Similar to CKD progression, the potential impact of lowering uric acid on cardiovascular disease and events in patients with diabetes is not known. In the study by Goicechea et al. (75), in addition to reducing the risk of CKD progression, allopurinol therapy seemed to be associated with reduced cardiovascular risk, although the results of this study should be interpreted with caution as it included only 113 participants. The potential for modifying cardiovascular risk in patients with CKD is furthered by a recent study of 67 patients with CKD (53 of whom completed and study) (92). Despite the small n, this was a randomized double- blinded placebo- controlled study where patients were followed for 9 months. At the end of the study, allopurinol significantly reduced left ventricular hypertrophy (P = 0.036), improved endothelial function (P = 0.009), and improved the pulse wave velocity (P = 0.015) suggesting a potential role for allopurinol in CKD. Of note, similar to many of the studies discussed above, this study had only 6 patients with diabetes. Further studies are needed to address the potential cardiovascular benefit from lowering serum uric acid levels in patients with DN.
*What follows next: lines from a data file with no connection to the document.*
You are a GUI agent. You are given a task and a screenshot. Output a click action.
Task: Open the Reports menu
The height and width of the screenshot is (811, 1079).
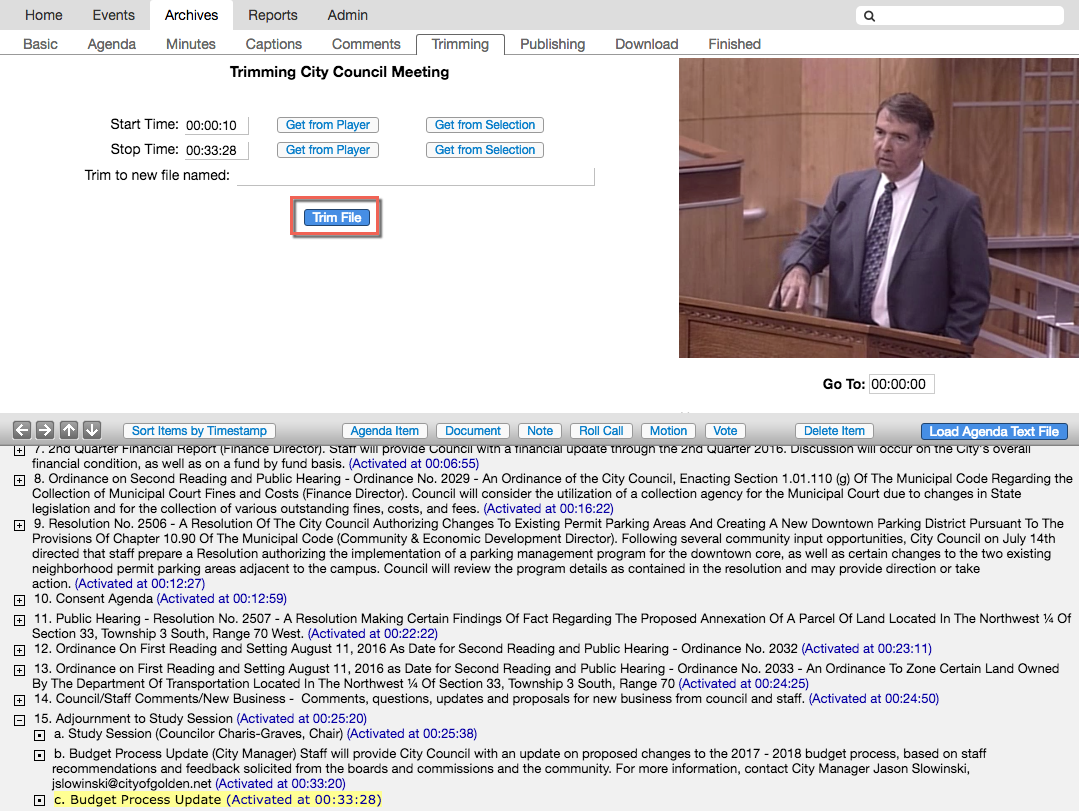[x=273, y=15]
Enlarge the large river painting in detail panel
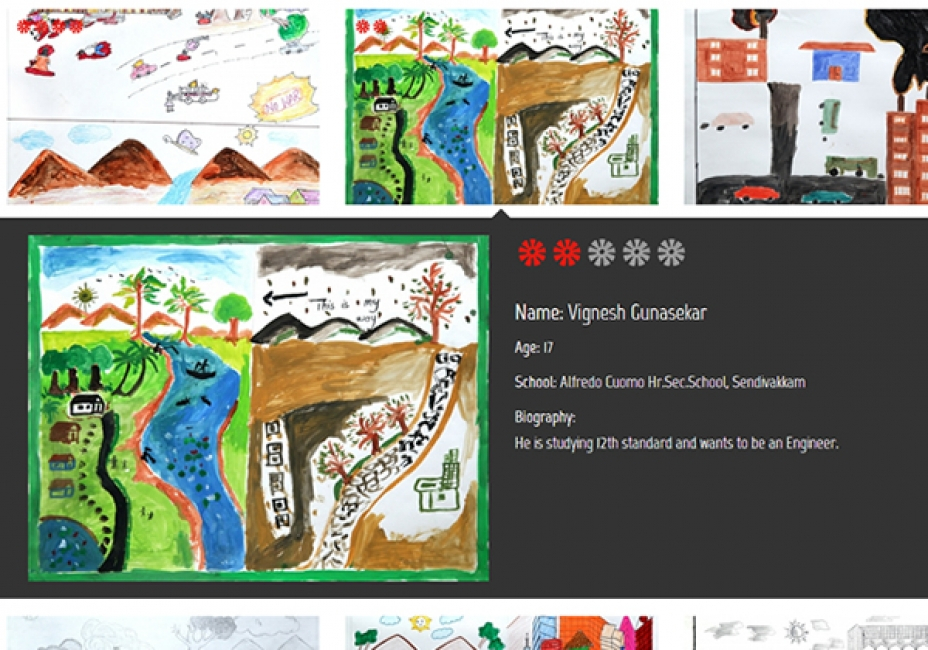 coord(259,408)
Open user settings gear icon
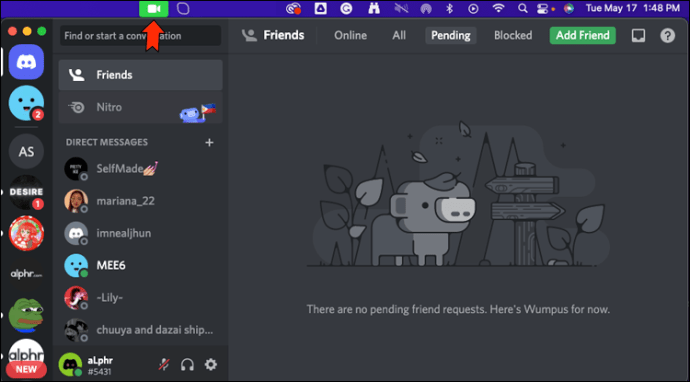This screenshot has height=382, width=690. pos(211,364)
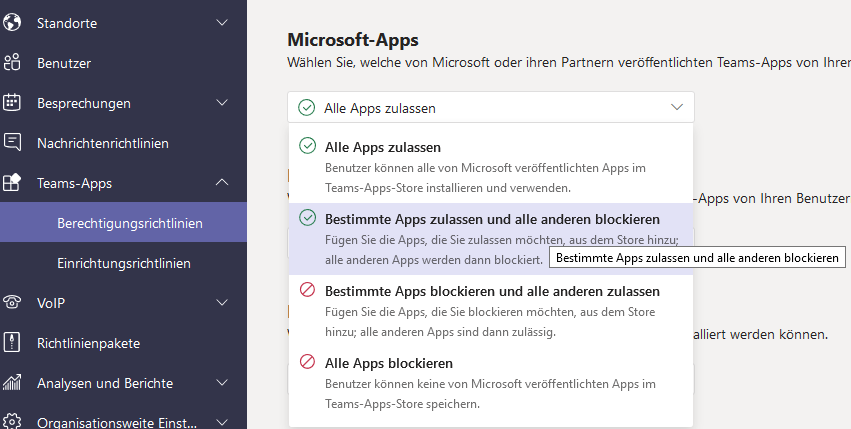
Task: Open the Berechtigungsrichtlinien page
Action: [130, 223]
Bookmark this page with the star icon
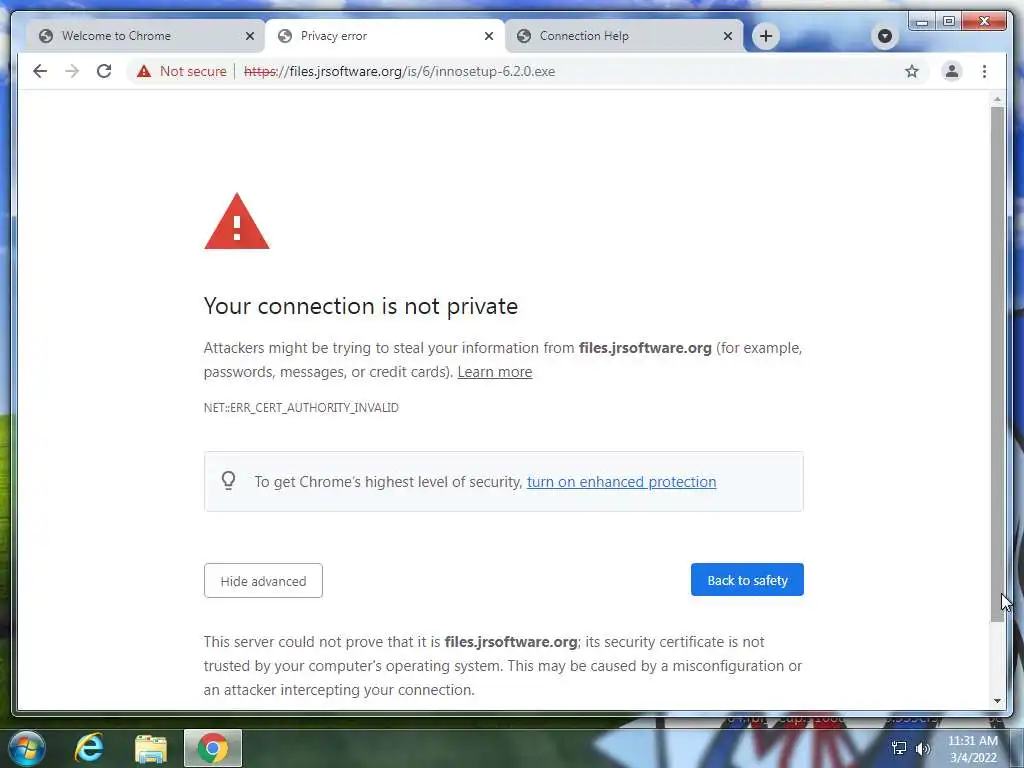Viewport: 1024px width, 768px height. click(912, 71)
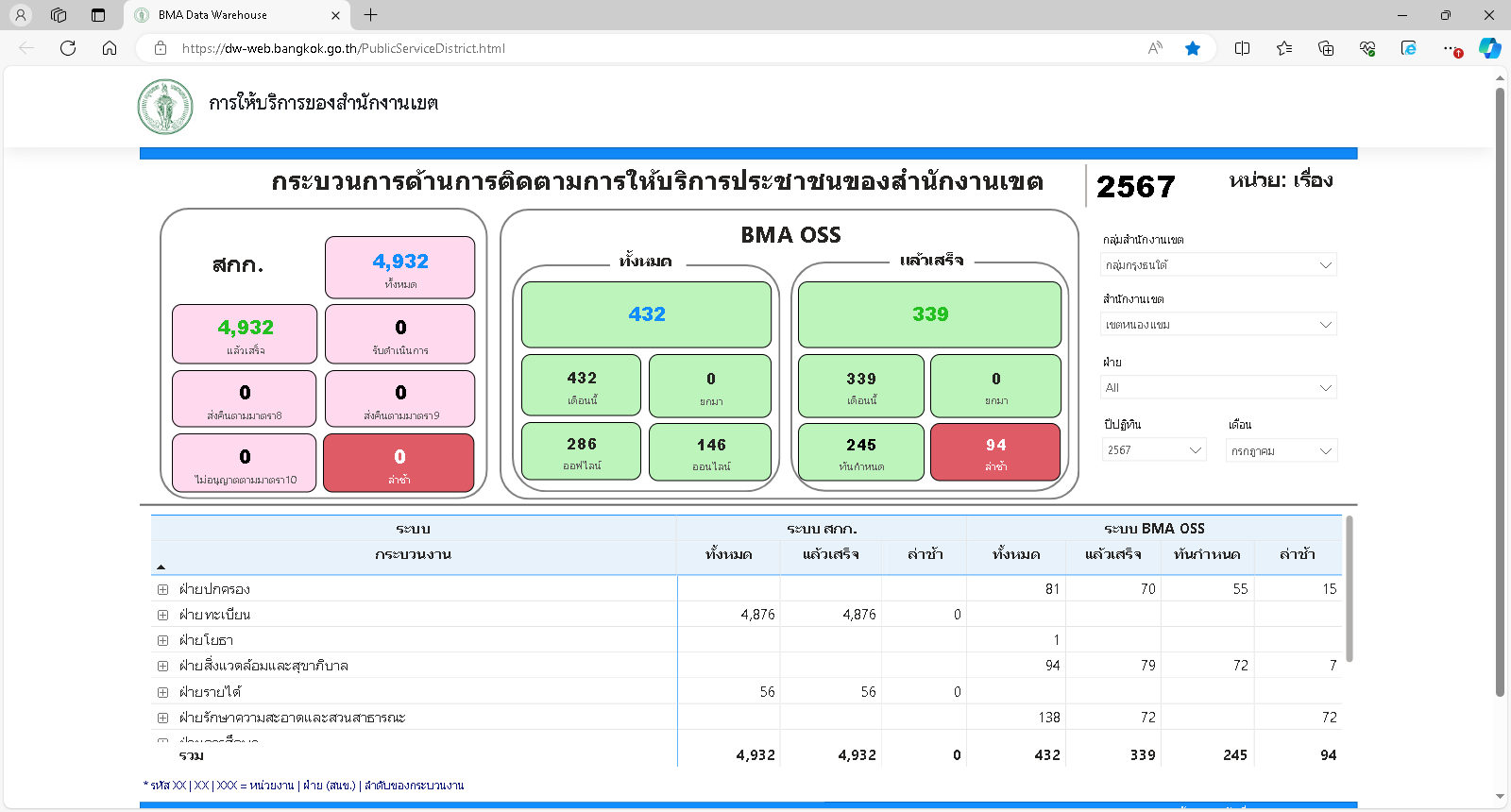The height and width of the screenshot is (812, 1511).
Task: Open browser Collections icon
Action: click(x=1326, y=48)
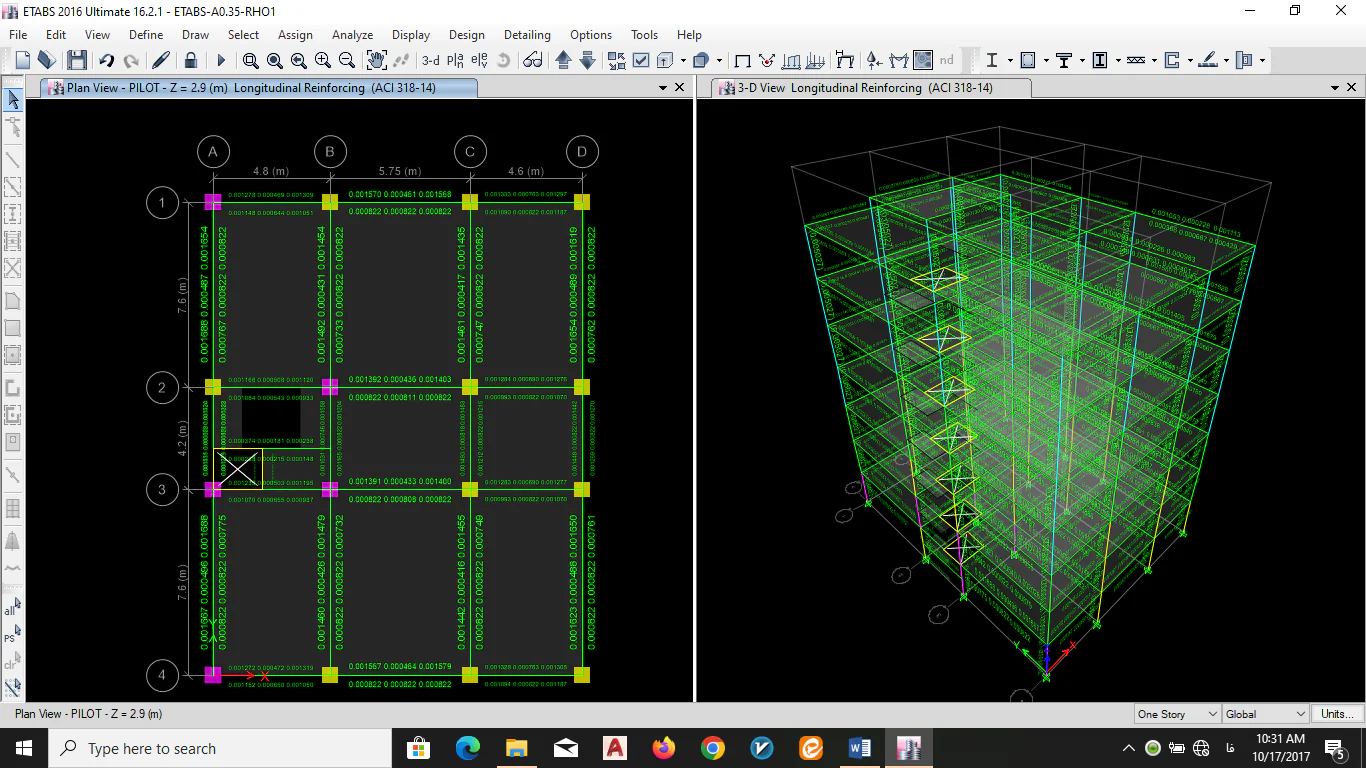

DN is a complex disease. Several therapeutic options are available for the treatment of patients with DN, however the disease remains incurable. There is evidence that directly links uric acid to the progression of kidney disease in DM. While more studies are needed to further understand the role of uric acid in DN, the potential for modifying chronic kidney disease in diabetic patients by lowering serum uric acid levels is demonstrates promise and should be tested in well designed randomized controlled studies in the future. Such studies should also evaluate the impact of lowering uric acid levels on cardiovascular events and mortality, considering the high burden of cardiovascular disease and mortality in patients with DN.
This review was funded by the following grants: 1K23DK088833 – 01, HL-68607, and K23DK075630, as well by the Veteran’s Administration Medical Center at Denver, CO.
Conflict of Interest: Dr. Takahiko Nakagawa is listed as an inventor on therapies to lower uric acid with the goal of preventing metabolic syndrome, hypertension, and CKD progression.